To do:
Give back every record below precisely as written.

[Opening Excerpted data section]

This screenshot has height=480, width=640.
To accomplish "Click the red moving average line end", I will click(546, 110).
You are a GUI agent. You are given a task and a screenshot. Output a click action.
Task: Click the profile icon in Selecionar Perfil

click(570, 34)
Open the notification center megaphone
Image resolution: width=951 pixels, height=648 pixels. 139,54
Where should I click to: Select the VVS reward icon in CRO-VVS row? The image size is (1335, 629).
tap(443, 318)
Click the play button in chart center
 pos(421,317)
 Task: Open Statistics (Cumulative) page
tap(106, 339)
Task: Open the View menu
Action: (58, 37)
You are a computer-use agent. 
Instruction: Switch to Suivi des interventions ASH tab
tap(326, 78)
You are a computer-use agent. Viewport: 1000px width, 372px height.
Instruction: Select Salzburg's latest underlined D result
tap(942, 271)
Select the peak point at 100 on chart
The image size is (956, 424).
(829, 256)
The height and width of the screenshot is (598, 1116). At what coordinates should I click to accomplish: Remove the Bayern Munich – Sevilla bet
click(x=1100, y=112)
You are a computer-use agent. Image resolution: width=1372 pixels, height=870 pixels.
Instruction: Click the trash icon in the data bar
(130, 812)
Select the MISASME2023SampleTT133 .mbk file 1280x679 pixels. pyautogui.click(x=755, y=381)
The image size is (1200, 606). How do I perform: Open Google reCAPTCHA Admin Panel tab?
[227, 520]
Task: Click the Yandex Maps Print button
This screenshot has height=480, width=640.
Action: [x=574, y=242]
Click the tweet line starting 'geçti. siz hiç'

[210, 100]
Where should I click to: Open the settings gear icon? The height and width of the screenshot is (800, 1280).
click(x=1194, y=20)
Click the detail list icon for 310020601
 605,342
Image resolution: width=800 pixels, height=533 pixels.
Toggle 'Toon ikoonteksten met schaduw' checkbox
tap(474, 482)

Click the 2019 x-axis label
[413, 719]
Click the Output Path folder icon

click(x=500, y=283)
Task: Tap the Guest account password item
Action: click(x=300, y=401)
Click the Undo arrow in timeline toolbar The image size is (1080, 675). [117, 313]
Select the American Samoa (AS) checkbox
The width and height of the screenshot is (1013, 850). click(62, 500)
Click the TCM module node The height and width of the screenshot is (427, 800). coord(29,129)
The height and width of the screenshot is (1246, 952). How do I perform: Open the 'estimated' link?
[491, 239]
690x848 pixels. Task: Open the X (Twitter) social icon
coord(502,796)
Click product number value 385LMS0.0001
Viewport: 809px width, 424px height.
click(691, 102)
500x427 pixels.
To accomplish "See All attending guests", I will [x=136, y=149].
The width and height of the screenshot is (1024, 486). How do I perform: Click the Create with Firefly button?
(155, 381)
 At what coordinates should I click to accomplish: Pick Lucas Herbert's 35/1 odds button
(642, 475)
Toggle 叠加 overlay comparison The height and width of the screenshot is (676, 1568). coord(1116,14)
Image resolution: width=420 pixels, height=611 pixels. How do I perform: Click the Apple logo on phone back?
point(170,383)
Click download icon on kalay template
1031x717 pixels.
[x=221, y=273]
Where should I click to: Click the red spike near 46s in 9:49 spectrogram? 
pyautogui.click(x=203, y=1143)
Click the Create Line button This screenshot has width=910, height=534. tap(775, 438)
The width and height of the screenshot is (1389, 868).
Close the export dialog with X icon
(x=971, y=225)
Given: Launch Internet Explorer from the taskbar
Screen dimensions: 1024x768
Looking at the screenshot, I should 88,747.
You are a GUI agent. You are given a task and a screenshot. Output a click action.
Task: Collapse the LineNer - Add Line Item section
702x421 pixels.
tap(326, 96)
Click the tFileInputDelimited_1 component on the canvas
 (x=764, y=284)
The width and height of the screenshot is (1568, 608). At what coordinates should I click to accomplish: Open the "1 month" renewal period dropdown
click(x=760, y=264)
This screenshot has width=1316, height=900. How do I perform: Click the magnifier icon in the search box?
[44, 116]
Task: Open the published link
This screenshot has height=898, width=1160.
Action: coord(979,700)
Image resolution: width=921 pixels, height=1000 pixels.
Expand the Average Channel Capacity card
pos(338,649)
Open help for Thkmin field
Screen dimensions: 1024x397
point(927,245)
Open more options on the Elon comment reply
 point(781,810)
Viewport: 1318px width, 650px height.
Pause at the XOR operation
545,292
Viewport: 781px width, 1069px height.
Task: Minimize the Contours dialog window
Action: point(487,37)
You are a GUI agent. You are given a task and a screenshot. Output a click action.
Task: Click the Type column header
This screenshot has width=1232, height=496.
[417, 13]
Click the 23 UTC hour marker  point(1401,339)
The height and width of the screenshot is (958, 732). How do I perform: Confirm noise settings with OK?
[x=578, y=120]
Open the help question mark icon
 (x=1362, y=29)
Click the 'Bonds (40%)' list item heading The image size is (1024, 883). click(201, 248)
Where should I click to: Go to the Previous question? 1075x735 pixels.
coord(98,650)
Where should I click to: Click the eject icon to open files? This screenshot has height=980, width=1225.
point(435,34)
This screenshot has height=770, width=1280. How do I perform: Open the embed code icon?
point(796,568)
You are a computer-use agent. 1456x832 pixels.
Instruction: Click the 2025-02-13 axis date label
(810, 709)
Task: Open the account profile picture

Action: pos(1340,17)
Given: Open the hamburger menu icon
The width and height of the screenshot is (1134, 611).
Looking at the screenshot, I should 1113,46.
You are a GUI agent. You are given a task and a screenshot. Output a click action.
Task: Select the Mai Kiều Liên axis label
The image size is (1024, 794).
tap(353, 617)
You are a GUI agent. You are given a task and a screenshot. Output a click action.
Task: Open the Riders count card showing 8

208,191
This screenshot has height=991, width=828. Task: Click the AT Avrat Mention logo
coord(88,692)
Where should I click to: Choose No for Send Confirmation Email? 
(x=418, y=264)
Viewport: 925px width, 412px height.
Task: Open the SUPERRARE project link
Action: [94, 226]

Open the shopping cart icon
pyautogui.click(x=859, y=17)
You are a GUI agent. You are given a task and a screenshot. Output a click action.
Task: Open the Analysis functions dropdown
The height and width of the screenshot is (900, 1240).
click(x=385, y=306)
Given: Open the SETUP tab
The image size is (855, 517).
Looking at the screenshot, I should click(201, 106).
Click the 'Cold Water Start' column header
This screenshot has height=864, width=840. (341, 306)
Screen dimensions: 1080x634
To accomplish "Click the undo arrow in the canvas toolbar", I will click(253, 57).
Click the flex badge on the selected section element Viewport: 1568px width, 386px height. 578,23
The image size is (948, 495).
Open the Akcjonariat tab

[Closing Excerpted data section]

Solution to this task:
This screenshot has height=480, width=640.
To accomplish "Click the red moving average line end", I will click(546, 110).
You are a GUI agent. You are given a task and a screenshot. Output a click action.
Task: Click the profile icon in Selecionar Perfil

click(570, 34)
Open the notification center megaphone
Image resolution: width=951 pixels, height=648 pixels. 139,54
Where should I click to: Select the VVS reward icon in CRO-VVS row? The image size is (1335, 629).
tap(443, 318)
Click the play button in chart center
 pos(421,317)
 Task: Open Statistics (Cumulative) page
tap(106, 339)
Task: Open the View menu
Action: (58, 37)
You are a computer-use agent. 
Instruction: Switch to Suivi des interventions ASH tab
tap(326, 78)
You are a computer-use agent. Viewport: 1000px width, 372px height.
Instruction: Select Salzburg's latest underlined D result
tap(942, 271)
Select the peak point at 100 on chart
The image size is (956, 424).
(829, 256)
The height and width of the screenshot is (598, 1116). At what coordinates should I click to accomplish: Remove the Bayern Munich – Sevilla bet
click(x=1100, y=112)
You are a computer-use agent. Image resolution: width=1372 pixels, height=870 pixels.
Instruction: Click the trash icon in the data bar
(130, 812)
Select the MISASME2023SampleTT133 .mbk file 1280x679 pixels. pyautogui.click(x=755, y=381)
The image size is (1200, 606). How do I perform: Open Google reCAPTCHA Admin Panel tab?
[227, 520]
Task: Click the Yandex Maps Print button
This screenshot has height=480, width=640.
Action: [x=574, y=242]
Click the tweet line starting 'geçti. siz hiç'

[210, 100]
Where should I click to: Open the settings gear icon? The height and width of the screenshot is (800, 1280).
click(x=1194, y=20)
Click the detail list icon for 310020601
 605,342
Image resolution: width=800 pixels, height=533 pixels.
Toggle 'Toon ikoonteksten met schaduw' checkbox
tap(474, 482)

Click the 2019 x-axis label
[413, 719]
Click the Output Path folder icon

click(x=500, y=283)
Task: Tap the Guest account password item
Action: click(x=300, y=401)
Click the Undo arrow in timeline toolbar The image size is (1080, 675). [117, 313]
Select the American Samoa (AS) checkbox
The width and height of the screenshot is (1013, 850). click(62, 500)
Click the TCM module node The height and width of the screenshot is (427, 800). coord(29,129)
The height and width of the screenshot is (1246, 952). How do I perform: Open the 'estimated' link?
[491, 239]
690x848 pixels. Task: Open the X (Twitter) social icon
coord(502,796)
Click product number value 385LMS0.0001
Viewport: 809px width, 424px height.
click(691, 102)
500x427 pixels.
To accomplish "See All attending guests", I will [x=136, y=149].
The width and height of the screenshot is (1024, 486). How do I perform: Click the Create with Firefly button?
(155, 381)
 At what coordinates should I click to accomplish: Pick Lucas Herbert's 35/1 odds button
(642, 475)
Toggle 叠加 overlay comparison The height and width of the screenshot is (676, 1568). coord(1116,14)
Image resolution: width=420 pixels, height=611 pixels. How do I perform: Click the Apple logo on phone back?
point(170,383)
Click download icon on kalay template
1031x717 pixels.
[x=221, y=273]
Where should I click to: Click the red spike near 46s in 9:49 spectrogram? 
pyautogui.click(x=203, y=1143)
Click the Create Line button This screenshot has width=910, height=534. tap(775, 438)
The width and height of the screenshot is (1389, 868).
Close the export dialog with X icon
(x=971, y=225)
Given: Launch Internet Explorer from the taskbar
Screen dimensions: 1024x768
Looking at the screenshot, I should 88,747.
You are a GUI agent. You are given a task and a screenshot. Output a click action.
Task: Collapse the LineNer - Add Line Item section
702x421 pixels.
tap(326, 96)
Click the tFileInputDelimited_1 component on the canvas
 (x=764, y=284)
The width and height of the screenshot is (1568, 608). At what coordinates should I click to accomplish: Open the "1 month" renewal period dropdown
click(x=760, y=264)
This screenshot has width=1316, height=900. How do I perform: Click the magnifier icon in the search box?
[44, 116]
Task: Open the published link
This screenshot has height=898, width=1160.
Action: coord(979,700)
Image resolution: width=921 pixels, height=1000 pixels.
Expand the Average Channel Capacity card
pos(338,649)
Open help for Thkmin field
Screen dimensions: 1024x397
point(927,245)
Open more options on the Elon comment reply
 point(781,810)
Viewport: 1318px width, 650px height.
Pause at the XOR operation
545,292
Viewport: 781px width, 1069px height.
Task: Minimize the Contours dialog window
Action: point(487,37)
You are a GUI agent. You are given a task and a screenshot. Output a click action.
Task: Click the Type column header
This screenshot has width=1232, height=496.
[417, 13]
Click the 23 UTC hour marker  point(1401,339)
The height and width of the screenshot is (958, 732). How do I perform: Confirm noise settings with OK?
[x=578, y=120]
Open the help question mark icon
 (x=1362, y=29)
Click the 'Bonds (40%)' list item heading The image size is (1024, 883). click(201, 248)
Where should I click to: Go to the Previous question? 1075x735 pixels.
coord(98,650)
Where should I click to: Click the eject icon to open files? This screenshot has height=980, width=1225.
point(435,34)
This screenshot has height=770, width=1280. How do I perform: Open the embed code icon?
point(796,568)
You are a computer-use agent. 1456x832 pixels.
Instruction: Click the 2025-02-13 axis date label
(810, 709)
Task: Open the account profile picture

Action: pos(1340,17)
Given: Open the hamburger menu icon
The width and height of the screenshot is (1134, 611).
Looking at the screenshot, I should 1113,46.
You are a GUI agent. You are given a task and a screenshot. Output a click action.
Task: Select the Mai Kiều Liên axis label
The image size is (1024, 794).
tap(353, 617)
You are a GUI agent. You are given a task and a screenshot. Output a click action.
Task: Open the Riders count card showing 8

208,191
This screenshot has height=991, width=828. Task: Click the AT Avrat Mention logo
coord(88,692)
Where should I click to: Choose No for Send Confirmation Email? 
(x=418, y=264)
Viewport: 925px width, 412px height.
Task: Open the SUPERRARE project link
Action: [94, 226]

Open the shopping cart icon
pyautogui.click(x=859, y=17)
You are a GUI agent. You are given a task and a screenshot. Output a click action.
Task: Open the Analysis functions dropdown
The height and width of the screenshot is (900, 1240).
click(x=385, y=306)
Given: Open the SETUP tab
The image size is (855, 517).
Looking at the screenshot, I should click(201, 106).
Click the 'Cold Water Start' column header
This screenshot has height=864, width=840. (341, 306)
Screen dimensions: 1080x634
To accomplish "Click the undo arrow in the canvas toolbar", I will click(253, 57).
Click the flex badge on the selected section element Viewport: 1568px width, 386px height. 578,23
The image size is (948, 495).
Open the Akcjonariat tab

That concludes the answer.